Prediction of the Antibacterial Activity of the Green Synthesized Silver Nanoparticles against Gram Negative and Positive Bacteria by using Machine Learning Algorithms

Abstract

With the appearance and growth of microbial organisms resistant to various antibiotics, as well as the need to reduce the cost of care of health, the production of antimicrobials at lower costs has become an inescapable necessity for today’s human societies. Recently, the interdisciplinary field of nanotechnology has developed widely. One of the applications of nanobiotechnology is the use of silver nanoparticles (AgNPs) for new solutions in the treatment of microbial infections. AgNPs have unique properties which help in molecular diagnostics, therapies, and also in devices that are used in several medical procedures. In this field, machine learning algorithms have been used with hopeful results.
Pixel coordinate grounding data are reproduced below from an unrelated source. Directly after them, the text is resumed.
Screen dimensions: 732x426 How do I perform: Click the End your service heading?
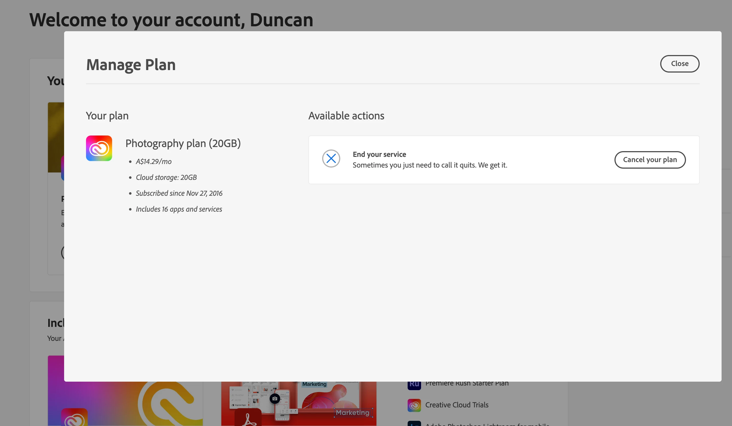pos(379,154)
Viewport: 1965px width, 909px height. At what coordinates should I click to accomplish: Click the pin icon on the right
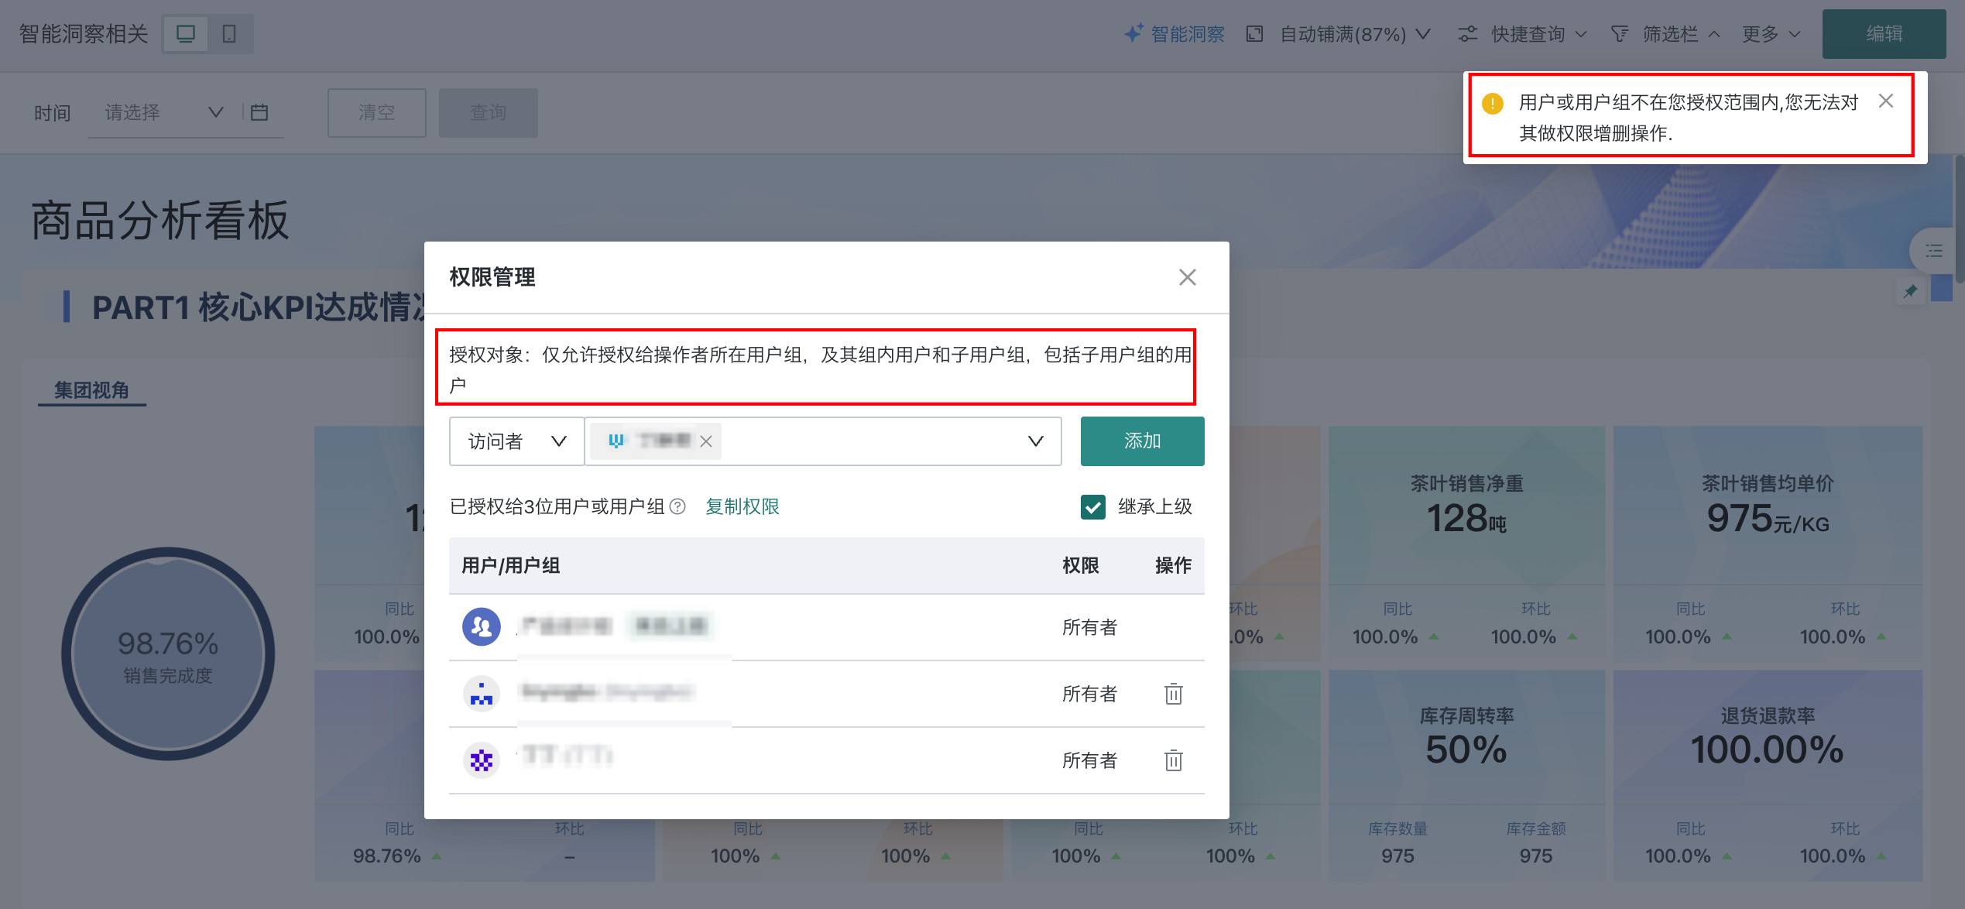pos(1910,291)
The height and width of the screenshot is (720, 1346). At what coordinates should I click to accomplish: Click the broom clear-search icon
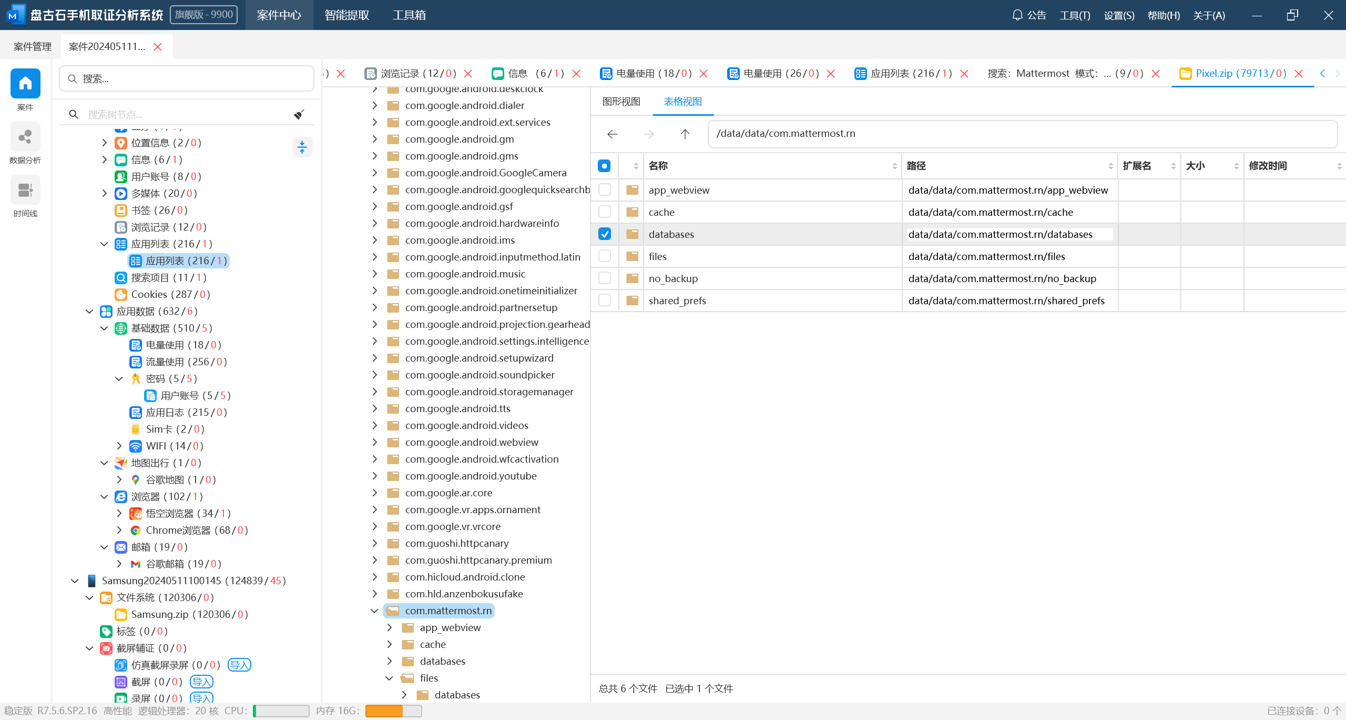299,114
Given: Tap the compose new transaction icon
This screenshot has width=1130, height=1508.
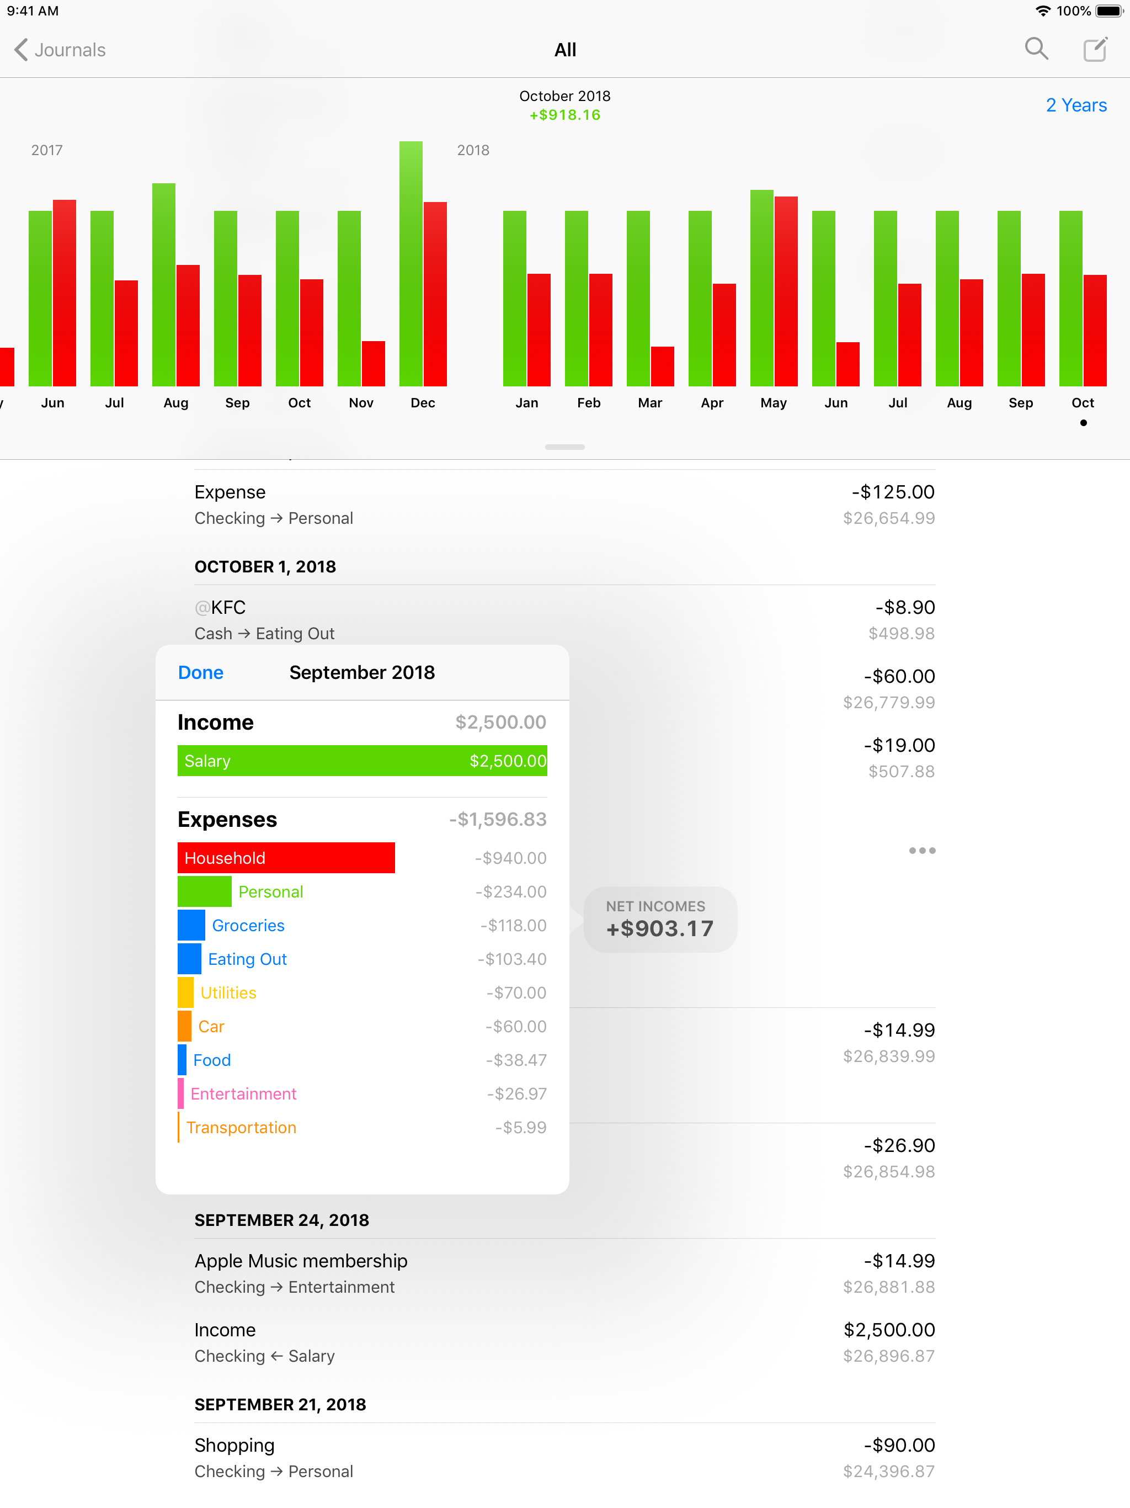Looking at the screenshot, I should tap(1095, 49).
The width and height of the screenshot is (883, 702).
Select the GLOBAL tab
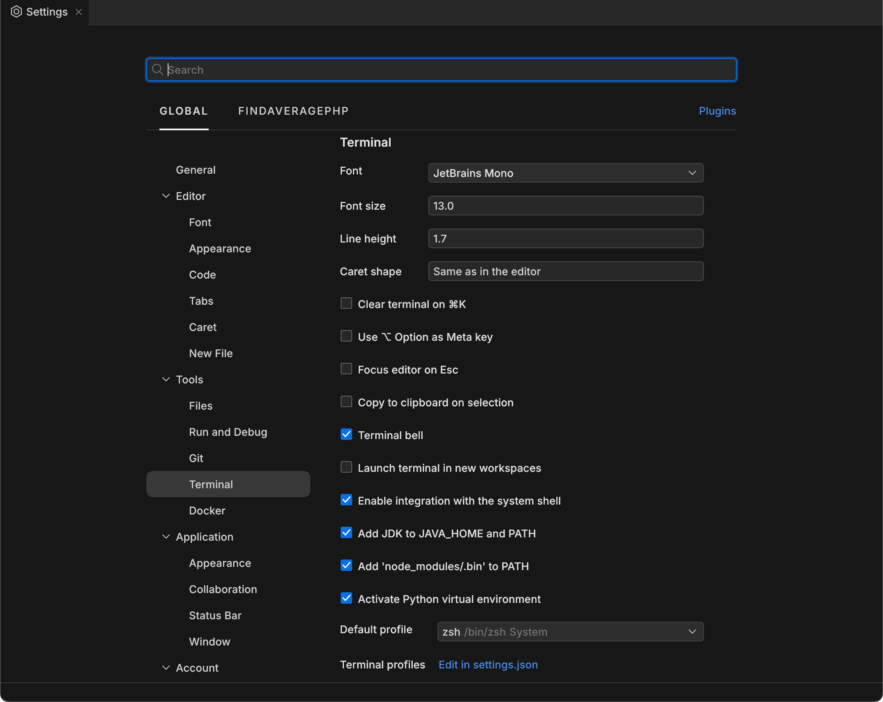tap(184, 111)
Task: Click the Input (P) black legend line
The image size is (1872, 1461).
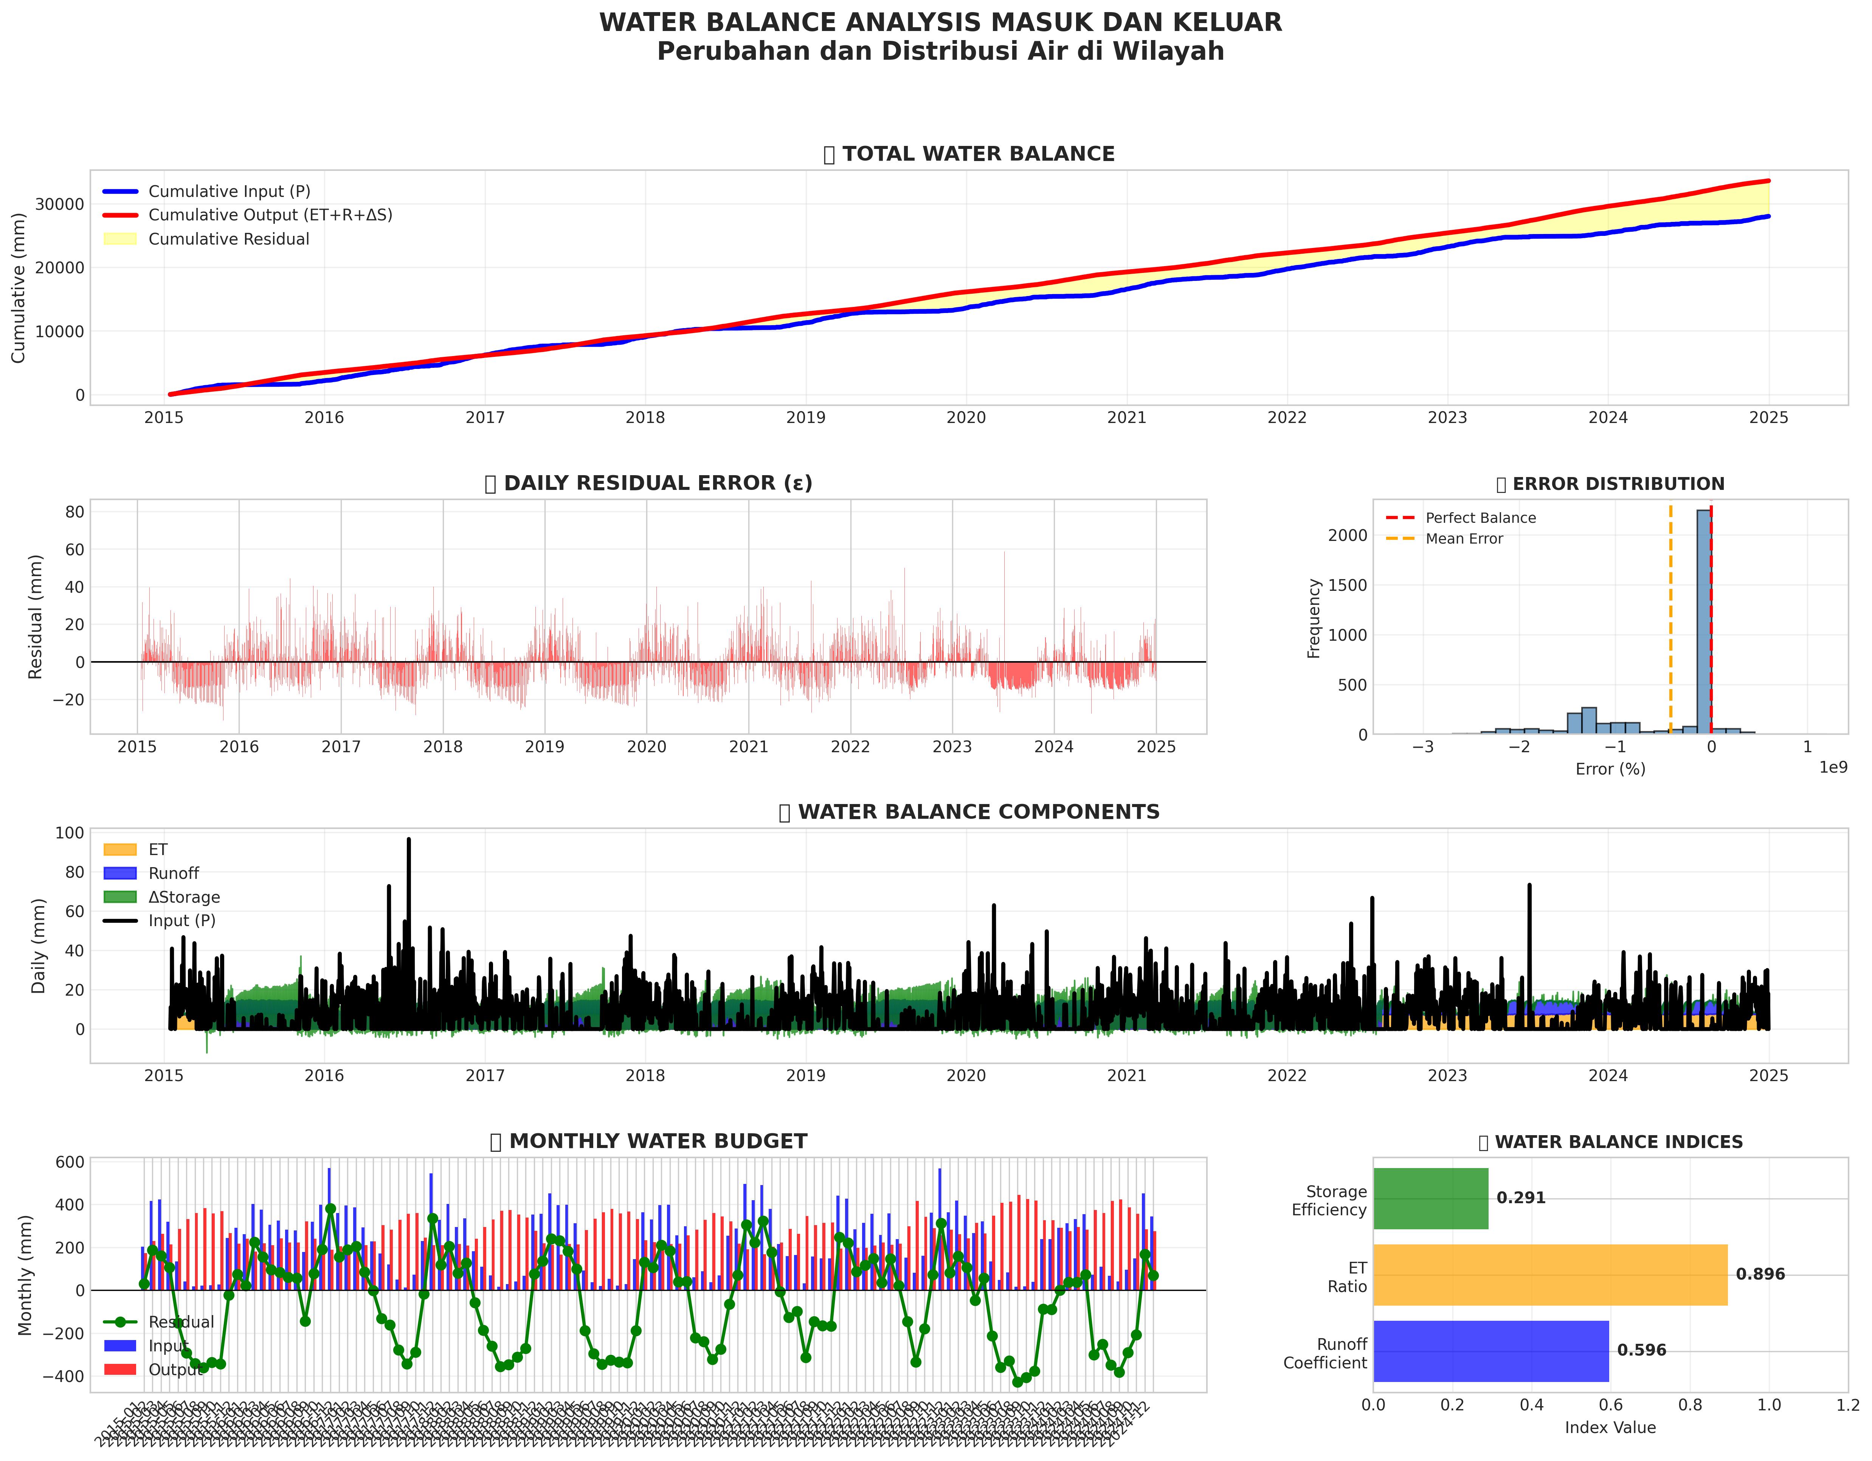Action: click(120, 921)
One of the branches of artificial intelligence (AI) is machine learning (ML) that focuses on data and shows the power of the data. Machine learning techniques are taking considerable attention because of their obvious successes in a broad range of predictive tasks. In this work, we studied machine learning technique to predict the antibacterial activity of AgNPs against Escherichia coli, Pseudomonas aeruginosa, Staphylococcus aureus, and Klebsiella pneumoniae. Here, we reviewed 100 articles for completing the data, highlighting the recently used different plants for the synthesis of highly efficient antimicrobial green AgNPs, which consist of key experimental conditions (amount of plant extract, volume of plant extract, volume of solvent, volume of AgNO3 solution, reaction temperature, reaction time, concentration of precursors, and nanoparticle size). The results showed that nanoparticles size and concentration of AgNPs are key factors in predicting the antibacterial effect of AgNPs.